The future vision of digital manufacturing to realize high throughput on‐a‐chip products is to integrate functionalities attained for printed electronics in medical device technology. Printed flexible electronics have realized capacitive touch sensors, organic light‐emitting diodes, thermal heaters, photovoltaics, smart windows, high density interconnects, and many other sensors. This technology is ready to move to the biomedical sector with the opportunity to span the following target areas: (i) realization of new bio‐diagnostics/microreactors based on microfluidics; (ii) development of new tissue‐engineered structures for cell viability, therapeutic tests, and future OoC applications; (iii) the tissue engineering activity is also relevant to wound care, wearables, smart implants with wireless interfaces, passive energy sources, and drug delivery functionalities.

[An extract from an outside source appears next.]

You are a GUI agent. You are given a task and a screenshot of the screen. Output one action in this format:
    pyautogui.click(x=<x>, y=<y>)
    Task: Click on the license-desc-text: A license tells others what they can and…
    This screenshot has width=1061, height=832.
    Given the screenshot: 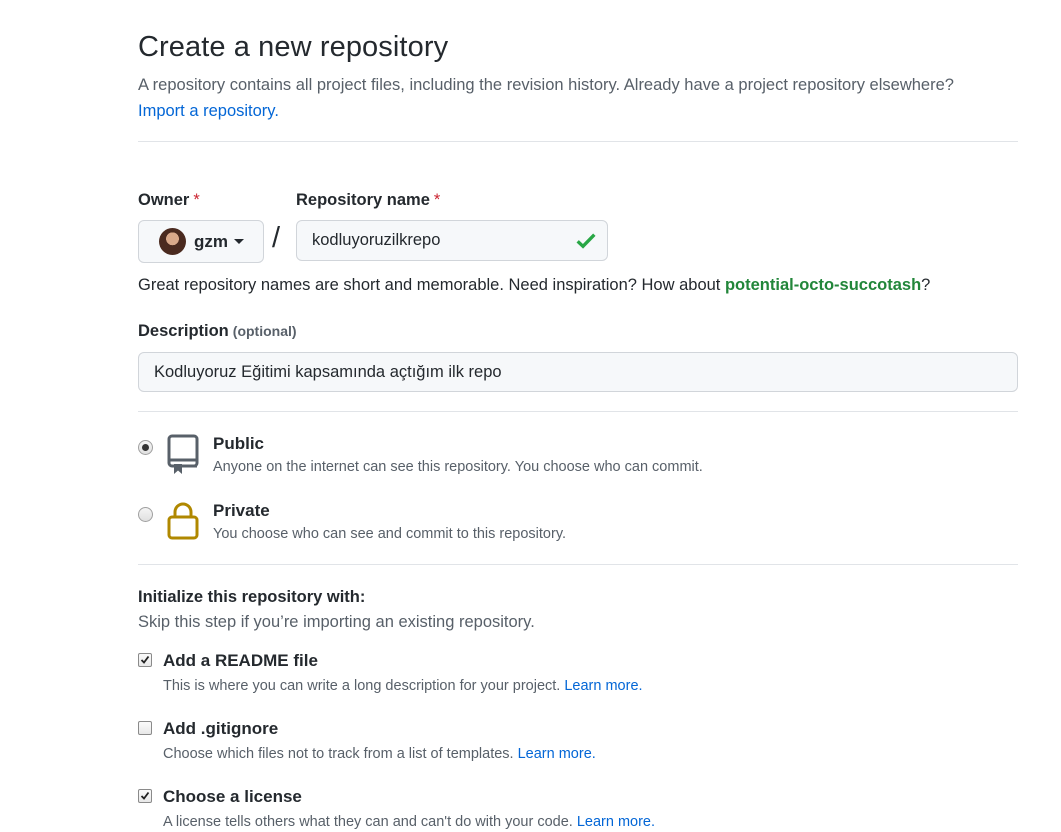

Systems based on smart polymers displaying photo‐responsive properties could benefit from the integration of printable light‐emitting materials. Recently, drug delivery systems utilizing optically activated nanocarriers have also received extensive attention. A directly relevant example to this vision is the Pilot‐line for Bio‐Microsystems at the National University of Ireland, which aims to create additive and subtractive manufacturing testbed for creating next‐generation electrically, optically, and thermally activated biomaterials. The integration of nanoparticle quantum dot fluorescent labels with printed tissue scaffolds could use such as a source to assess local pH and O2 content in printed tissue scaffolds. , Microfluidic platforms exploiting incorporating a microheater have been designed for the study of the metastatic potential of lung cells. Developing technologies for the study and control of cell behavior under an applied electric field is another application for future biofabrication requirements. Previous results indicate that such electrical stimulation can improve alignment, elongation, and proliferation of cells.

The grade of innovation and the complexity, which is characteristic of biofabrication technologies and the resulting novel devices and products generated with them, need to struggle with the natural opposition in some sections of the market. Such classic skepticism underlines the importance of generating effective public engagement protocols to get industry and end‐users involved first in understanding the need for such complexity and, then, to help on pushing these technologies toward societal acceptance and use. In this direction, ethical considerations need to focus on ensuring the sustainability of biomaterials, cell sourcing, and biofabrication of tumor models and making sure the benefits are universally available.

Regulatory approval processes involving biomaterials, tumor on‐a‐chip, and tissue constructs, and related protocols, are presently in a state of underdeveloped transition. The absence of suitable regulatory standards leads to inconsistency in the application and format of quality control and good manufacturing protocols for biofabricating tumors and metastasis on‐a‐chip. This is, in particular, crucial to the standardization protocols for cell generation, material sourcing and synthesis, and tissue‐informed requisites for safety and efficacy.

In summary, there are well‐defined gaps relative to the fundamentals of life science and the biofabrication technologies, regulatory, standardization, and scalable biomanufacturing protocols for tumor/metastasis on‐a‐chip model that need to be addressed. These gaps need to be resolved before a methodical approach based on human‐centered design can be standardized, established, and translated to clinical trials (Figure 3).

Figure 3

Schematic for the cross‐disciplinary development of biofabrication tumor models on‐a‐chip for use in clinical applications. [Color figure can be viewed at wileyonlinelibrary.com]

CONFLICT OF INTEREST

The authors declare no conflict of interest.